» Stored dataset items:
++++++

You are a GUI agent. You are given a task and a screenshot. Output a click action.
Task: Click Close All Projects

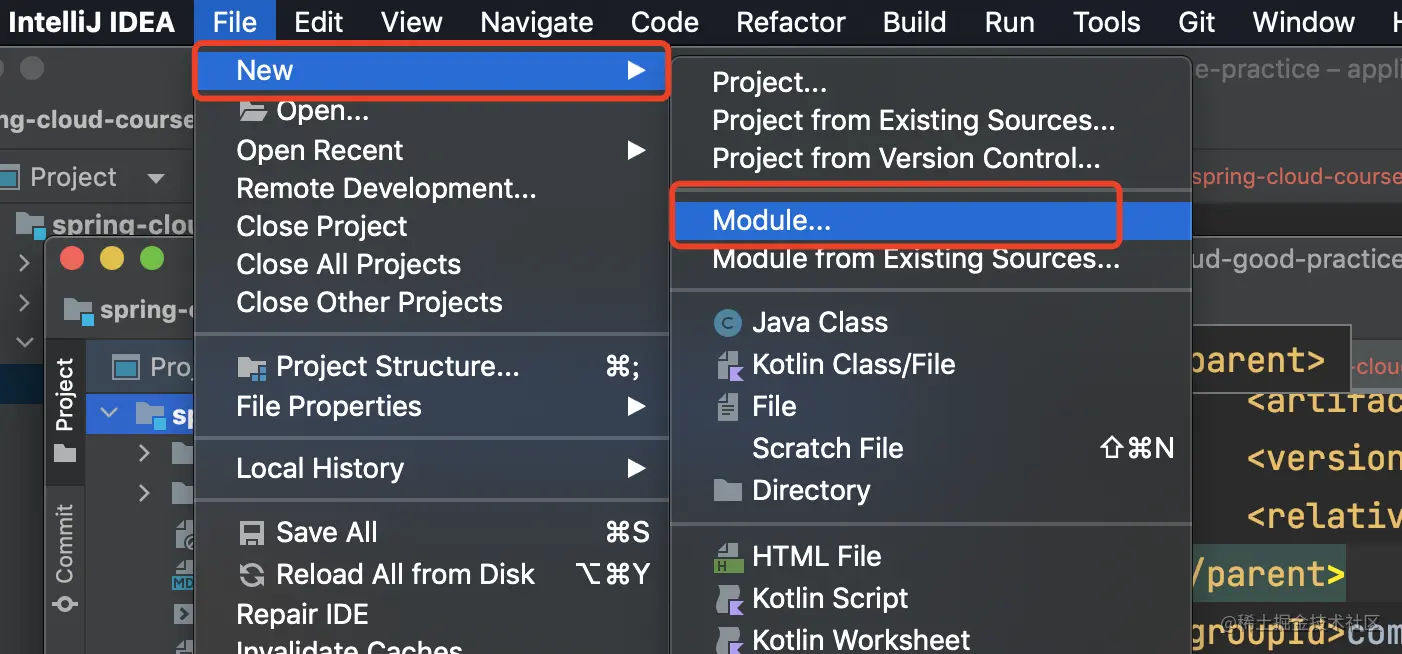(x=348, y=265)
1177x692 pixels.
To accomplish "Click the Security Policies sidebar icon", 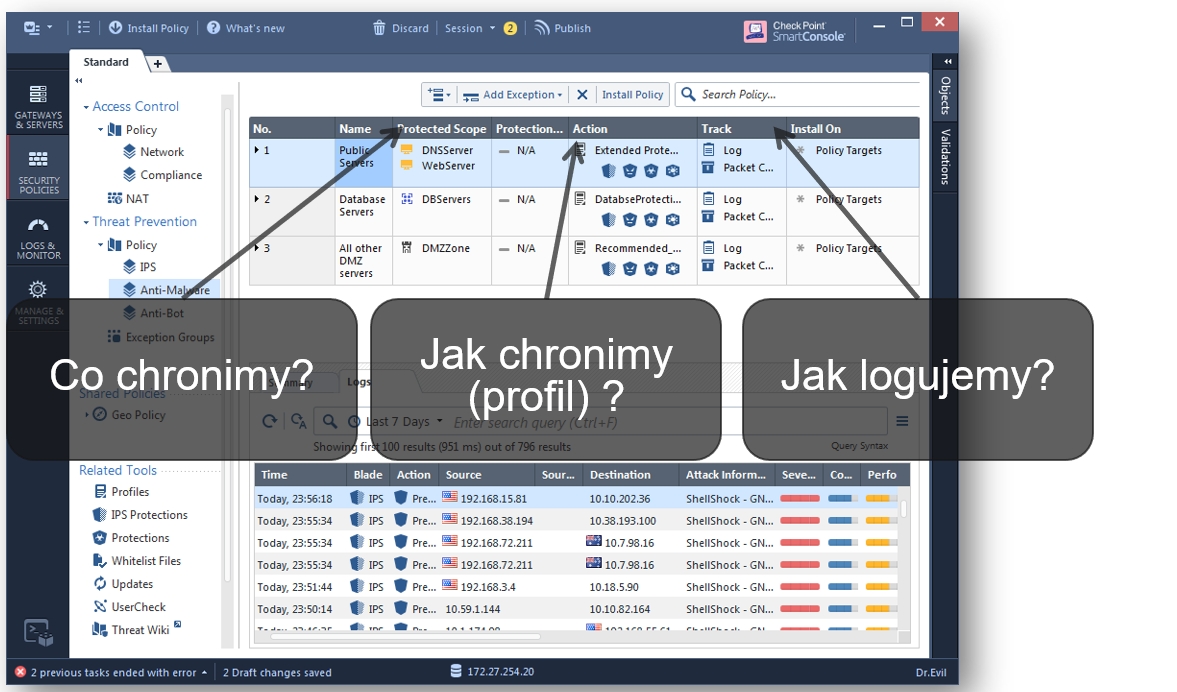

++++++

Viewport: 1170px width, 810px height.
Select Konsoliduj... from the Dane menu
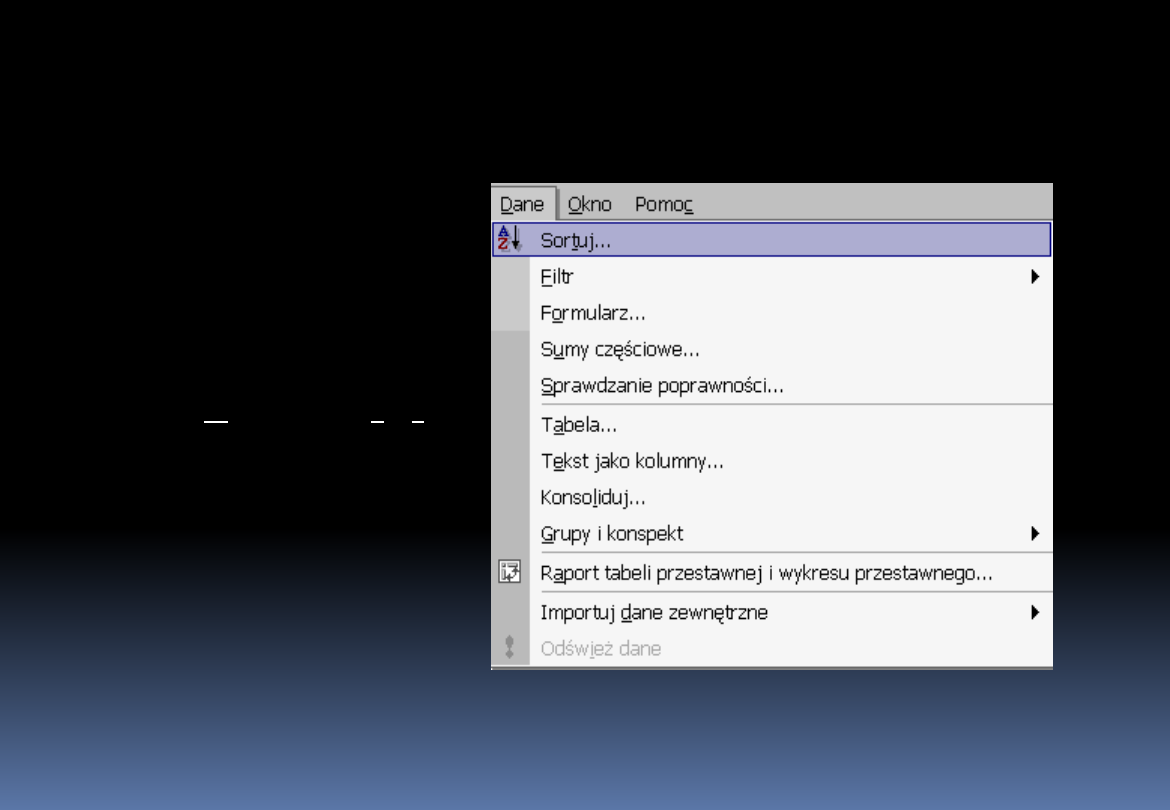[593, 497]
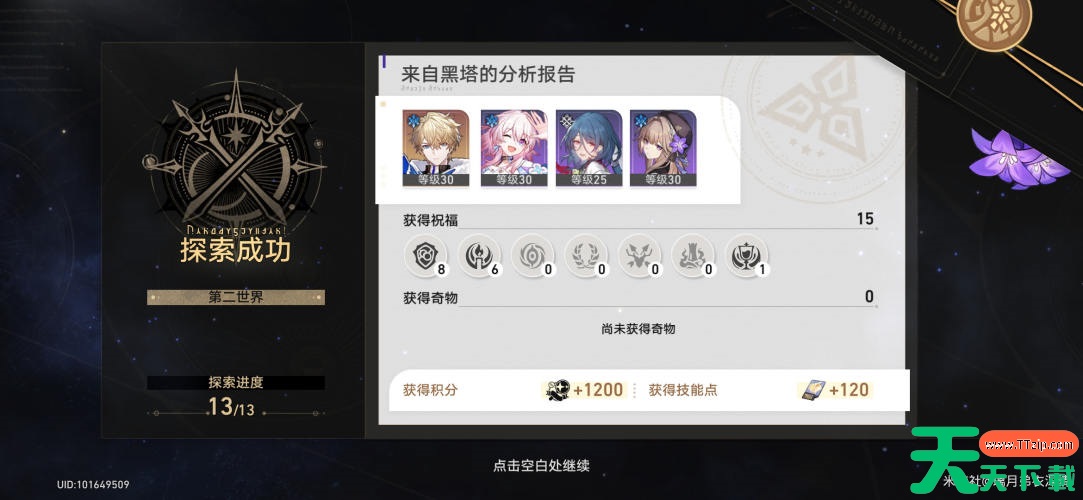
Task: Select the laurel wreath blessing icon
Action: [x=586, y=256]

++++++

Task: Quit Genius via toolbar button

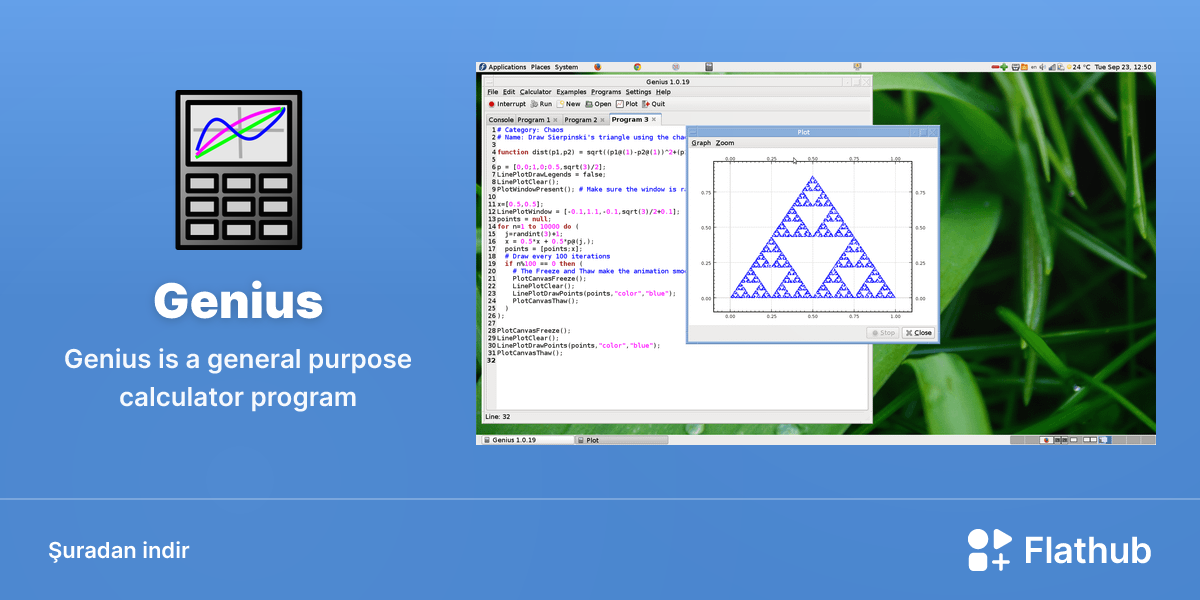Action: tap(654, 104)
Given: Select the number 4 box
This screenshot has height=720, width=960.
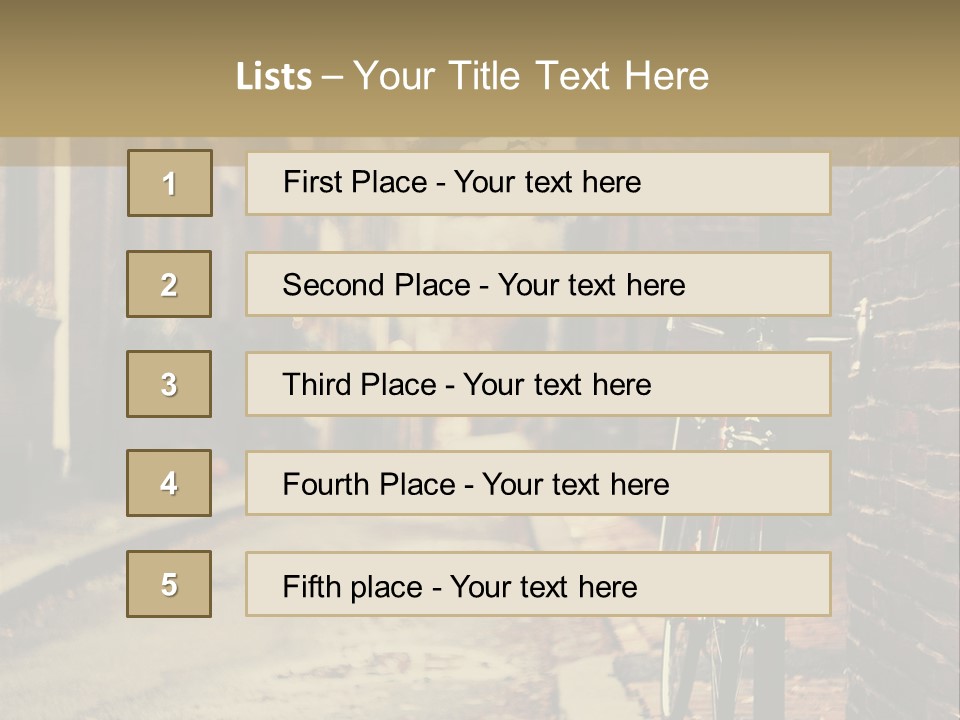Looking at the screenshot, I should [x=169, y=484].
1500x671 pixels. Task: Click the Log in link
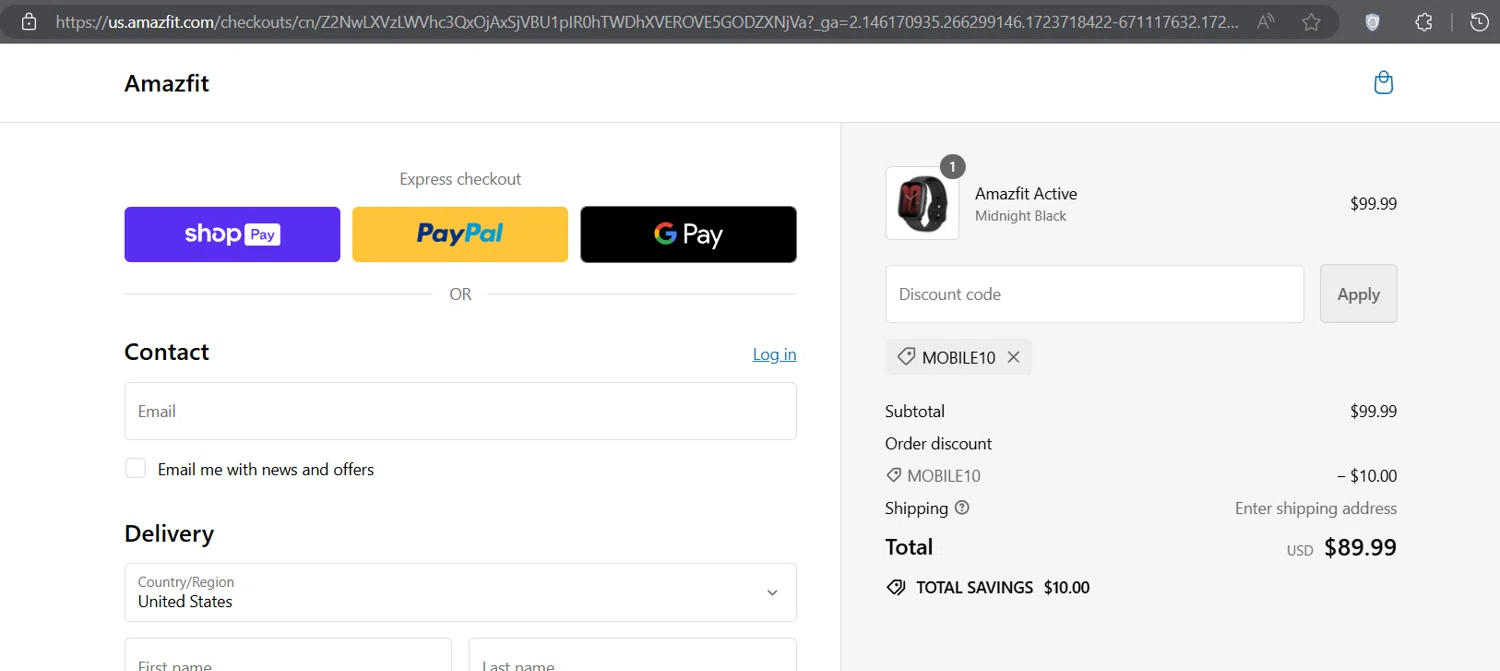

++++++

» Activity: Because only one stretch of the records is wanted, please output the lines from the one holding "Task: Quit Genius via toolbar button" through the one holding "1500x671 pixels. Task: Click the Log in link" exactly, both included, and leave every picture out.

» Result for this task:
Task: Quit Genius via toolbar button

Action: tap(654, 104)
Given: Select the number 4 box
This screenshot has height=720, width=960.
Looking at the screenshot, I should [x=169, y=484].
1500x671 pixels. Task: Click the Log in link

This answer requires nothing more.